• [TEXTAUSZUG]:
Warum dieser Ort das Paradies für Bio-Liebhaber und Genießer ist

10 Minuten Lesedauer

Entfremdung


Beschreiben wir unsere Gegenwart als eine Zeit, in der das Motiv der Entfremdung eine Hauptrolle spielt. Wir begreifen die Welt, unsere Umwelt und unsere Umgebung nicht mehr, sondern bekommen Zugänge dazu größtenteils medial vermittelt. Wir stellen Produkte nur mehr selten mit unseren eigenen Händen her. Viele Produktionsprozesse, etwa bei der Herstellung von Fleisch oder vieler anderer Lebensmittel, sind uns fremd. Wir wissen kaum etwas davon und wollen es, zu grausam wäre die Realität, auch gar nicht wissen. Was macht das mit uns? Wie entkommen wir dieser Art der Entfremdung?


Annäherung


Wer auf „Gut Sonnenhausen“ weilt wird unweigerlich mit diesen Fragen konfrontiert. Idyllisch in Glonn in der Nähe von München gelegen steht der Name Karl Ludwig Schweisfurth in enger Verbindung mit diesem. Dieser war Chef eines großen deutschen Wurstkonzerns. 1984 stieg er aus und gründete die Herrmannsdorfer Landwerkstätten, in denen gänzlich anders mit der Fleischproduktion umgegangen wurde und wird. Ab sofort stellte er sich gegen die industrielle Schlachtung und gegen Tiertransporte.
Vor allem auch der damalige Widerspruch seiner Kinder hatte ihn zum Umdenken bewegt. Auch Georg Schweisfurth war mit seinem Vater damals ganz und gar nicht einer Meinung. Auf exakt diese Person trifft man auf „Gut Sonnenhausen“. Er ist dort Geschäftsführer. Es fällt schwer diesen Ort nicht als die Verwirklichung seiner Ideen und Vorstellungen wahrzunehmen. Obwohl es nicht sein einziges „Projekt“ ist, er gründete etwa die Bio-Supermarkt-Kette „Basic“, wirkt es wie sein Vorzeigeprojekt.
So spricht er dann auch von den „Schlachfesten“ am Gut, zu denen sich auch MusikerInnen und Klang-Künstler einfinden. Die Geräusche der Messer werden etwa geloopt, generell wird mit der Geräuschkulisse, die sich beim Schlachten einstellt, auf künstlerische Weise umgegangen. Das Schlachten soll nicht in einem abstrakten, industrialisierten Raum stattfinden, weit abgeschoben und verdrängt. Der Zugang zur Tötung und Schlachtung von Tieren soll mit Würde und Nähe zu tun haben. Zweifellos der Versuch einer Annäherung und Neuformulierung eines Produktionsprozesses, mit dem sich kaum jemand direkt und handfest beschäftigt hat.

• [AUFGABE 1]: Welche Funktion hat Georg Schweisfurth laut dem Text über Gut Sonnenhausen dort inne?
• [AUFGABE 2]: Schreiben Sie aus dem Text über Gut Sonnenhausen die Stelle von „10 Minuten Lesedauer“ bis einschließlich „Art der Entfremdung?“ ab.

• [MATERIAL]:
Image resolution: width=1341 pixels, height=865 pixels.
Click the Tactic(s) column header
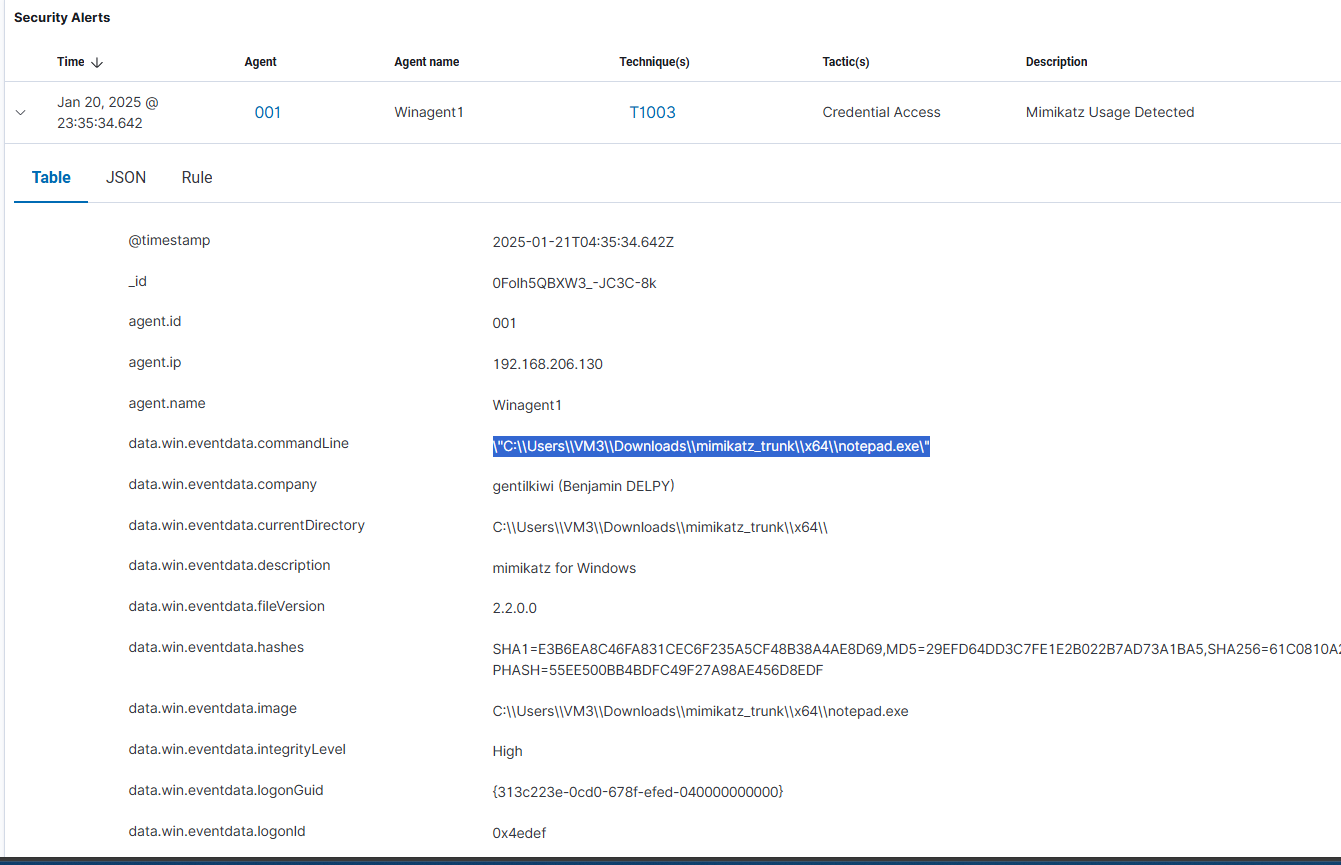845,62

• [ERGEBNIS 1]: Er ist dort Geschäftsführer.

• [ERGEBNIS 2]:
10 Minuten Lesedauer

Entfremdung


Beschreiben wir unsere Gegenwart als eine Zeit, in der das Motiv der Entfremdung eine Hauptrolle spielt. Wir begreifen die Welt, unsere Umwelt und unsere Umgebung nicht mehr, sondern bekommen Zugänge dazu größtenteils medial vermittelt. Wir stellen Produkte nur mehr selten mit unseren eigenen Händen her. Viele Produktionsprozesse, etwa bei der Herstellung von Fleisch oder vieler anderer Lebensmittel, sind uns fremd. Wir wissen kaum etwas davon und wollen es, zu grausam wäre die Realität, auch gar nicht wissen. Was macht das mit uns? Wie entkommen wir dieser Art der Entfremdung?